## Task
Continue the text on installing HP's management utilities on CentOS 6 servers, starting after its last sentence.

## Text under study
---
If you have SSDs installed, you’ll also want to get the HP Smart Storage Administrator Diagnostic Utility (also known as HP SSADU or hpssaducli, previously known as hpadu) from the Software – System Management section in Red Hat Enterprise Linux 6 Server (x86-64) Downloads on the Support section of the HP website.

Sorry if that all seems a bit longwinded, but HP do have a way of making things complicated.

When you extract the hp-mcp tarball after downloading the Management Component Pack for CentOS 6, you’ll find a subdirectory called something like mcp/CentOS/6/x86_64/10.10 in which there are a bunch of RPM files. Upload the hp-health and hpssacli RPMs to your servers, along with the hpssaducli RPM you got from the HP Smart Storage Administrator Diagnostic Utility if you have SSDs. Then install them the usual way, with rpm -i ... etc.
---
## Information provided
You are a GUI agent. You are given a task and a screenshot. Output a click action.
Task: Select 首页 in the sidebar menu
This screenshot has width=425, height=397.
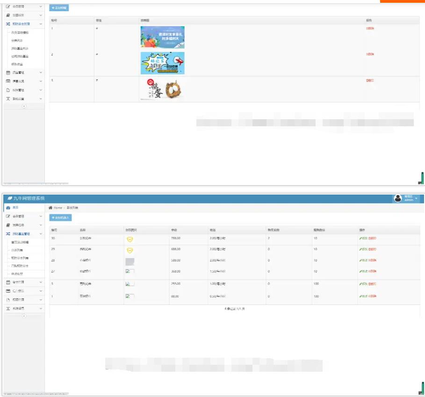click(15, 208)
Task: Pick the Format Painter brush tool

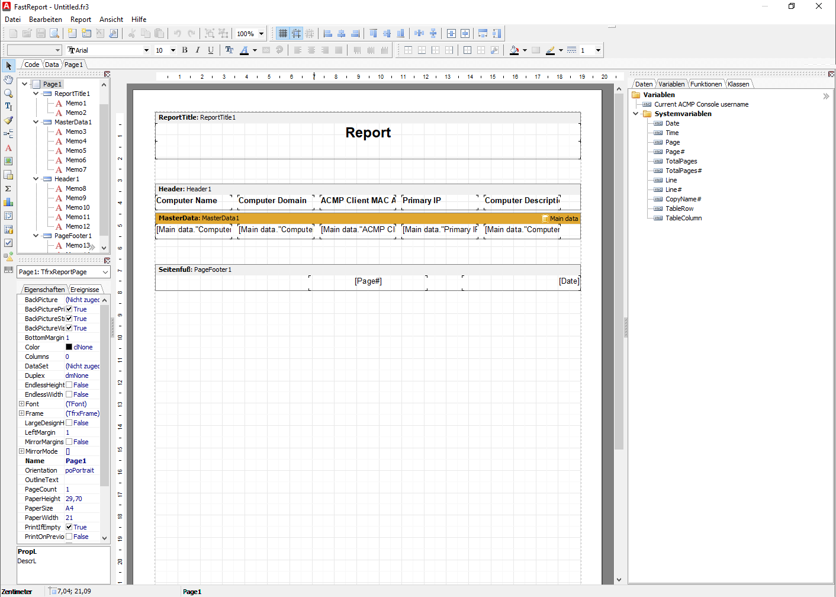Action: click(x=8, y=120)
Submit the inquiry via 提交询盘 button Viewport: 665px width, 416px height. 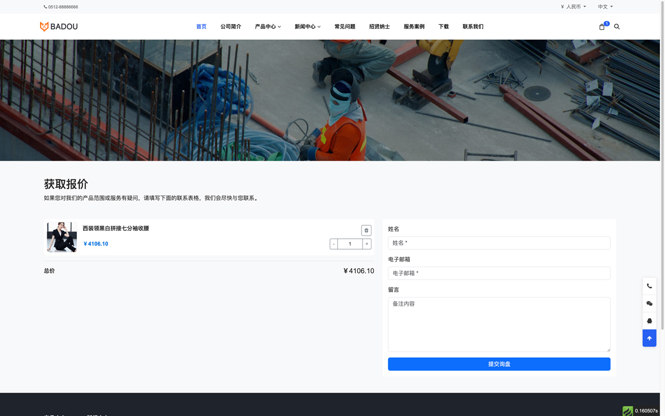point(499,364)
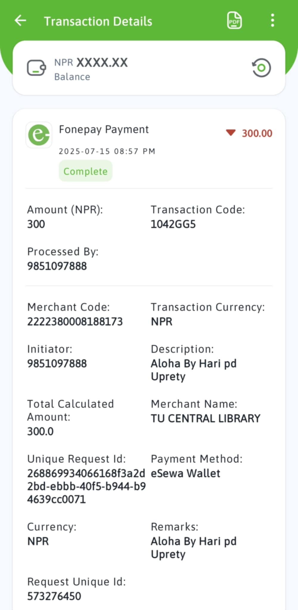Tap the Transaction Details header title
298x610 pixels.
tap(98, 21)
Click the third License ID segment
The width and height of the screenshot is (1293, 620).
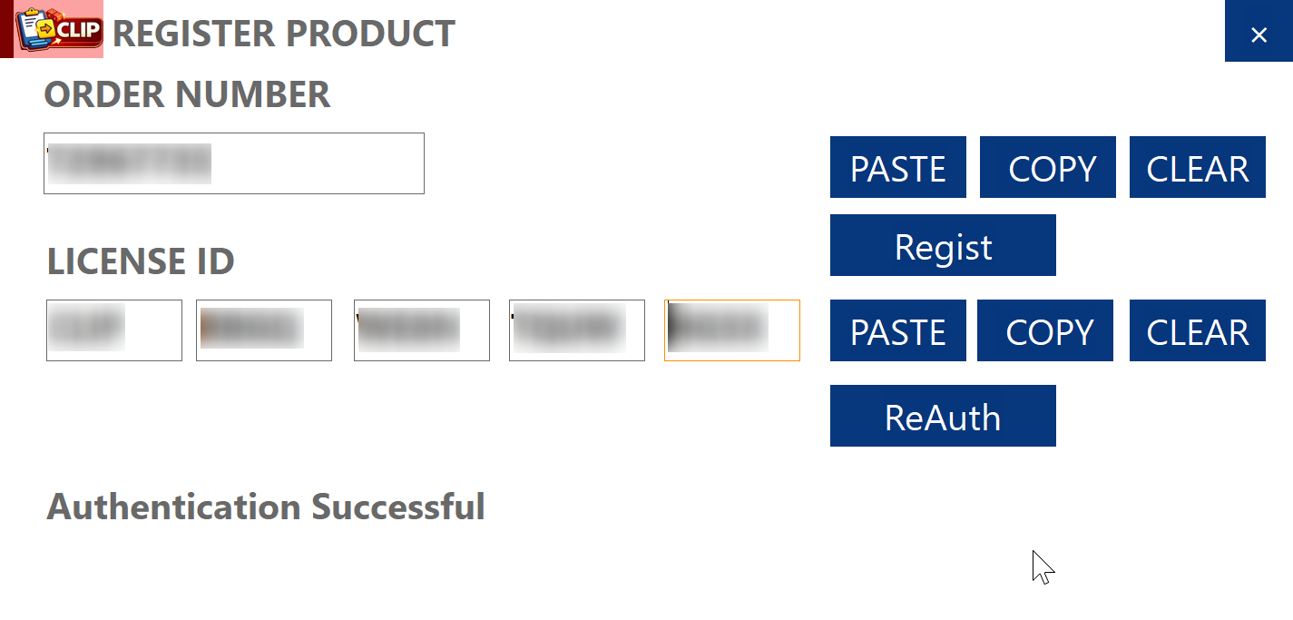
---
## Task answer
Checking server hardware with hpasmcli

Once these are installed you can check server hardware by running hpasmcli. Once in, if you type show then you’ll see what things you can check. For example, show powersupply gives you up to date information on – unsurprisingly – the power supplies:

Power supply #1
        Present  : Yes
        Redundant: Yes
        Condition: Ok
        Hotplug  : Supported
        Power    : 40 Watts
Power supply #2
        Present  : Yes
        Redundant: Yes
        Condition: Ok
        Hotplug  : Supported
        Power    : 30 Watts

Type help to get more information.

Checking storage hardware with hpssacli

Next, to check the RAID controller and installed drives, use a command like the following:

hpssacli ctrl all show status ; hpssacli ctrl slot=0 ld all show status ; 
hpssacli ctrl slot=0 pd all show status

That command should show something like this:

Smart Array P440ar in Slot 0 (Embedded)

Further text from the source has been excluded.